A web-based search tool that can be loaded directly with corpora created using SACODEYL Annotator.

Sketch Engine (Lexical Computing)

Sketch Engine is a corpus manager and text analysis software. It is a paid service with a 30-day free trial.
The main features include word sketches (a one-page summary of the word’s grammatical and collocational behaviour), distributional thesaurus, concordance, parallel concordance, generating word lists and n-grams, extraction keywords & terms (multi-word units), billingual terms extraction, diachronic analysis (trending words), OneClick Dictionary and text type analysis. A corpus building tool (WebBootCaT) enables users to create corpora from the Web or by uploading their own files including automatic part-of-speech tagging and lemmatization.
Sketch Engine provides access to 500+ corpora in 90+ languages, with the corpus size up to 60 billion words.

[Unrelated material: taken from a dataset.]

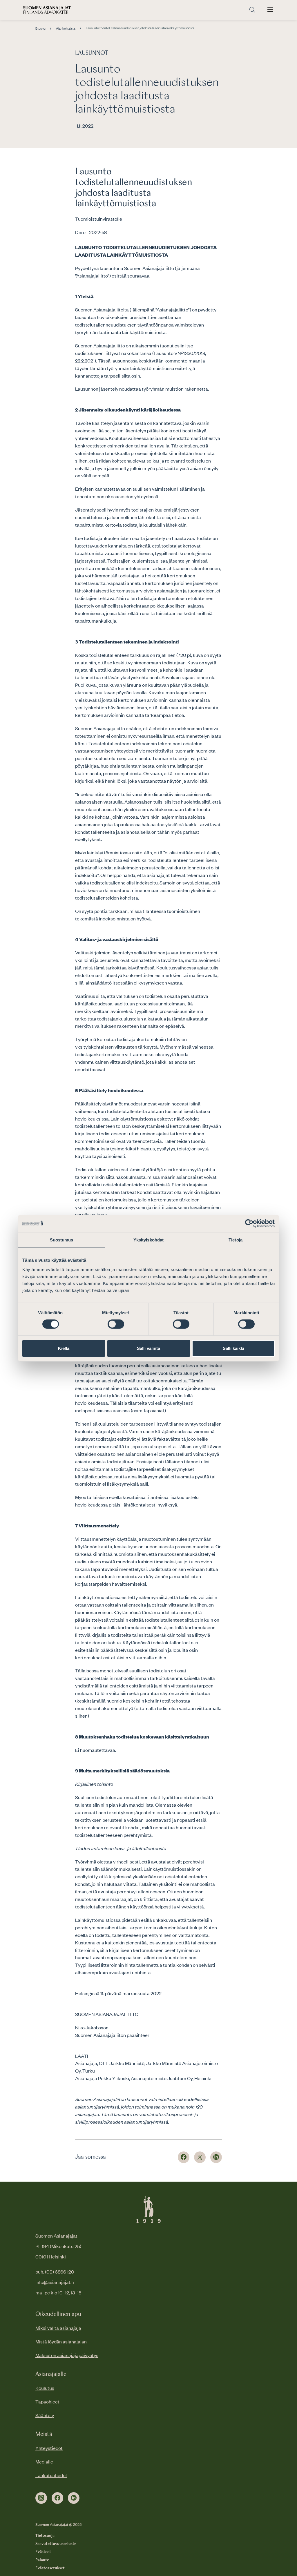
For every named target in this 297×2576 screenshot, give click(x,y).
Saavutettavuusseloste (55, 2544)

SKELL (Sketch Engine for Language Learning)

Searches more than one billion words of English from news, scientific papers, Wikipedia articles, fiction books, web pages, blogs. Three functions: (1) Examples [concordance]: search for a word or a phrase and get the most presentable sentences for it. (2) Word sketch [collocations & colligations]: a list of words which occur frequently together with the searched word. (3) Similar words (not only synonyms) are words used in similar contexts visualized with a word cloud.

Also available for Russian and Czech, German, Italian, and Estonian.

Turbo Lingo (Danko Sipka)

free web-browser-based concordancer. You can get concordances and frequency lists of entire Web pages (by entering a URL), or by pasting a text into the input box. Also features "1x1phonotactics" and "1x1 lex. combinatorics".

* The above represent just a personal selection. There are many more out there. Kennedy (1998: 258-267) lists and describes quite a number of them.